A reduction of three percent a year in future global military spending, with 20 percent of savings by the rich nations and 10 percent by the small nations, earmarked for global human security.

A 20:20 global compact for human development - to provide basic education, primary health care, safe drinking water and essential family planning services to all people - by earmarking at least 20 percent of the existing developing country budgets and 20 percent of donor aid allocations to those basic human priority concerns.

A global human security fund financed from global taxes such as “Tobin Tax” on speculative movements of the international funds, an international tax on consumption of non-renewable energy, global environment permits and a tax on arms trade.

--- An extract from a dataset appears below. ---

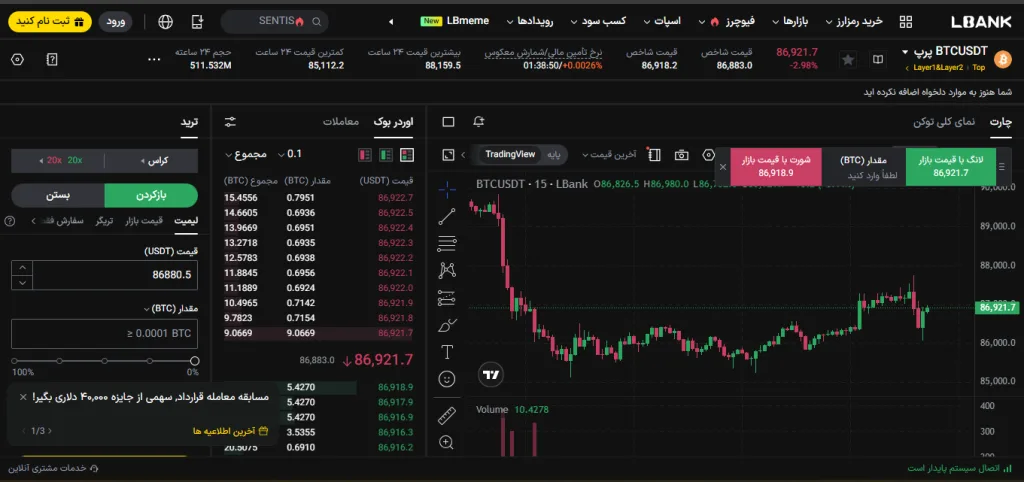
Task: Select the ruler measure tool
Action: pos(447,414)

A new framework of development cooperation, to graduate from the present aid relationship to a development partnership, by including trade, technology, investment and labour flows in a broader design to be negotiated among nations.

An Economic Security Council in the United Nations, as the highest decision-making forum to consider basic issues of human security such as global poverty, unemployment, food security, drug trafficking, global pollution, international migration and a new framework for sustainable human development.

Taking Action-The People

We have seen a map of a cruel world. We have seen many creative strategies that can act as needles. But in the end it is peoples action that will make the difference.

I would like to share with you seven action areas that can help to develop our strength to make the transformation needed.

Firstly, think Power and Politics - understanding the nature and structure of power and politics in our society, know how decisions are reached and fully utilise the pressures that make politics work for you.

Secondly, think Multiplying Leadership - we have to create not just more followers but more leaders especially among women and youth.

Thirdly, think Lateral - link with other groups -mass media, women, ecology, youth and religious groups. Such alliances make powerful synergy.

Fourthly, think Everywhere - encourage the proliferation of autonomous self-reliant groups at all levels and all places. Little victories have a way of creeping up to become national revolutions.

Fifthly, think Action - there must be a constant stream of simple, high profile, do-able activities that must be specific and have visible targets.

Sixthly, think Structural - look at the root cause of the problems, not just at the symptoms. There is a story I would like to share that helps us to remember this:

A man sees a baby drowning in a river. he jumps in and saves the baby. As he is bringing the baby ashore, he sees another baby floating down the river and he rushes in to save the second one. And then he sees a third, a fourth, and a fifth. He is busy saving the drowning babies that he has no time to look up the river to see the person throwing the baby into the water.

Seventhly, think Long Term -social problems are not going to disappear easily or quickly. We have build frameworks, institutions, resources and people who will ensure the stamina for a long struggle.

Conclusion -The Three “Peaces”

As physicians, I ask you not to just be healers of the people but also healers of the earth, for mother earth or Gaia (pronounced Ga-Yah) the Greek word for the planet, is also a living, moving complexity.

We have ransacked mother earth in the name of development. We have raped Gaia many times over to satisfy our lust for materialism and sheer greed.

Today it appears to us as if Gaia, mother earth itself, is suffering from AIDS. It is as if her immune system are being devastated:

·            Her circulation systems - the water, the air, are being poisoned.

·            Her lungs, the forests - are being wantonly destroyed.

·            Her skin - the ozone layer and soil, are being seared and scraped.

All this devastation may go down the paths from which there may be no return.

Can we do something to reverse this madness, can we create a new paradigm of development and happiness that enable three kind of peace?

·            Peace with ourselves

·            Peace with other people and

·            Peace with mother earth

We can make these three peaces, and we must. Little people doing little things in little places everywhere can change the world and make it happen. Let us work together and make it happen quicker.